**But de l'exercice:**
Répondez aux questions suivantes à partir de l'extrait sur les modes de propagation :
(a) À quelle autre difficulté l'extrait compare-t-il celle de tracer une frontière entre les différents modes de contamination ?
(b) Sur quoi repose la propagation par installation par l'utilisateur ?
(c) Quel logiciel est cité comme exemple d'une faille exploitée par une simple image ?

Nous vous proposons de parcourir quelques modes de propagation qui, 
vous allez le voir, parfois s'entrecroisent. En effet, de la même façon 
qu'il est parfois difficile de classifier les logiciels malveillants, il
 est parfois tout aussi difficile de tracer une frontière entre ces 
différents modes de contamination.
L'installation par l'utilisateur
Ce mode de propagation permet notamment des attaques ciblées, par 
exemple en envoyant un lien spécifique ou une pièce jointe à une victime
 donnée. Il repose sur la confiance qu'a la victime dans le contenu qui 
lui est présenté, soit parce qu'il semble provenir d'une personne de 
confiance, soit parce que le sujet l'intéresse. Il peut s'agir 
directement d'un programme informatique qu'on est invité à installer ou 
qu'on souhaite soi-même installer, ou alors d'un document qui va 
exploiter une faille du logiciel permettant de l'afficher (PDF, document
 Word ou même encore une simple image qu'on ouvre dans le logiciel par 
défaut de son ordinateur, 
comme ce fut le cas
 avec le Kodak Image Viewer livré avec certaines versions de Windows).

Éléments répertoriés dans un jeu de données
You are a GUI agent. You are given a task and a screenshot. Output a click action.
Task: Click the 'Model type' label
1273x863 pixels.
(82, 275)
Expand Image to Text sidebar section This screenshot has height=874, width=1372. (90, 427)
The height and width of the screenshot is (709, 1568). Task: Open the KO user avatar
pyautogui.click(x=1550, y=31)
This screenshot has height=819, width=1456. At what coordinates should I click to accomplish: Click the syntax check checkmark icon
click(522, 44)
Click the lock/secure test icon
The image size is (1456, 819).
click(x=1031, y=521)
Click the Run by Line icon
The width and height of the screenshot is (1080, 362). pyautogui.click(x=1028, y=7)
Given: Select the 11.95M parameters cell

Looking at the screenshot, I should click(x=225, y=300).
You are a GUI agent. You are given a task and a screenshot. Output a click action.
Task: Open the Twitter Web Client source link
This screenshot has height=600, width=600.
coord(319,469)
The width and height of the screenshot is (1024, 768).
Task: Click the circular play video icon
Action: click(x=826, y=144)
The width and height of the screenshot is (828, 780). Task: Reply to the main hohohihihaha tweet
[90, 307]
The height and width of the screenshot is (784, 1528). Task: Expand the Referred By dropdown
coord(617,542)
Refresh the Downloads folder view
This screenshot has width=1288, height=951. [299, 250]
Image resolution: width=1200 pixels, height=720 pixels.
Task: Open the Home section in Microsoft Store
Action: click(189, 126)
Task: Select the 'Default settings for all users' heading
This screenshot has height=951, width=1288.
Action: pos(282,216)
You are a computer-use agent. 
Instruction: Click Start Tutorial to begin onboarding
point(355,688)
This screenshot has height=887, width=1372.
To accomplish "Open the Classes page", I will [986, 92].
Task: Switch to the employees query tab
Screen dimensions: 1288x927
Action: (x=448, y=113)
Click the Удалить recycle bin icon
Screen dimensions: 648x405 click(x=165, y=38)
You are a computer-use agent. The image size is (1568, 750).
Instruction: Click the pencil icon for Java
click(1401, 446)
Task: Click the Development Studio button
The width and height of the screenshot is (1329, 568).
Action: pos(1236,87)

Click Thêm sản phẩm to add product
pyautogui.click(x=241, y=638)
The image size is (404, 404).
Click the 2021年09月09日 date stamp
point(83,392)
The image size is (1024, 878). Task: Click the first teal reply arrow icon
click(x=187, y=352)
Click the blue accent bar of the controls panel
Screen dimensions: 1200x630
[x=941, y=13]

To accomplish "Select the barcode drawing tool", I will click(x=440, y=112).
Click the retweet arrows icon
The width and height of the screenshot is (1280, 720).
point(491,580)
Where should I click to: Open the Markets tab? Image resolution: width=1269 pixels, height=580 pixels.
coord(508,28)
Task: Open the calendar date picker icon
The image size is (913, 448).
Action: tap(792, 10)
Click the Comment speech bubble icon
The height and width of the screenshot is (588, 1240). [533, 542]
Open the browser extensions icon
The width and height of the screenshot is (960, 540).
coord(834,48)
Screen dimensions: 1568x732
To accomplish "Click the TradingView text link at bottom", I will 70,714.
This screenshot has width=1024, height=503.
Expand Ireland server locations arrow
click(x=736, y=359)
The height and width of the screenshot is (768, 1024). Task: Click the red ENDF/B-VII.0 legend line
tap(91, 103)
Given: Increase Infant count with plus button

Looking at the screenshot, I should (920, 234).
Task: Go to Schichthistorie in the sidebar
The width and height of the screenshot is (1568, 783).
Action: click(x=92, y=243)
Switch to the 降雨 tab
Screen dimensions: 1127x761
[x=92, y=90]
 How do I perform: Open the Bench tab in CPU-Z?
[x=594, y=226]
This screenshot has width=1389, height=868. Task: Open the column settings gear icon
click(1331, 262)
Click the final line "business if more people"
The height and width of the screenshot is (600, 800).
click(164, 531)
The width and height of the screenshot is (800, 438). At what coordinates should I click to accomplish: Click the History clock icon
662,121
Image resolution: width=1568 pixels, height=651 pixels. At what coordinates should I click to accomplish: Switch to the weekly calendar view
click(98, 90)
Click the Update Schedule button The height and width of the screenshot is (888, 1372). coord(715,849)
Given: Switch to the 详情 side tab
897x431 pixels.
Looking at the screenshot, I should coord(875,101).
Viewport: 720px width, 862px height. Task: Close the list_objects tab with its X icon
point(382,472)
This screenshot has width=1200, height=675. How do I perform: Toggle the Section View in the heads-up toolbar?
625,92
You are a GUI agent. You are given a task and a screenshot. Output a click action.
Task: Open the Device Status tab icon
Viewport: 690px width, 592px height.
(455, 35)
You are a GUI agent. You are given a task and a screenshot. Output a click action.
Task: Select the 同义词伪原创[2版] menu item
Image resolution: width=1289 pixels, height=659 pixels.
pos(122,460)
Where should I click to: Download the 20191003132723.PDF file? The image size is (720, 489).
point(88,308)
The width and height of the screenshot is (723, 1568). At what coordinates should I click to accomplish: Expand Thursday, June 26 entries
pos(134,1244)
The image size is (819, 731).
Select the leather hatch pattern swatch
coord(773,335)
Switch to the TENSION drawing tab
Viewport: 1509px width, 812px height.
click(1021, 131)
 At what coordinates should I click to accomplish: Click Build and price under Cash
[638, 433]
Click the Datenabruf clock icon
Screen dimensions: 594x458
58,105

**Réponse attendue:**
(a) À la difficulté de classifier les logiciels malveillants.
(b) Sur la confiance qu'a la victime dans le contenu qui lui est présenté.
(c) Le Kodak Image Viewer, livré avec certaines versions de Windows.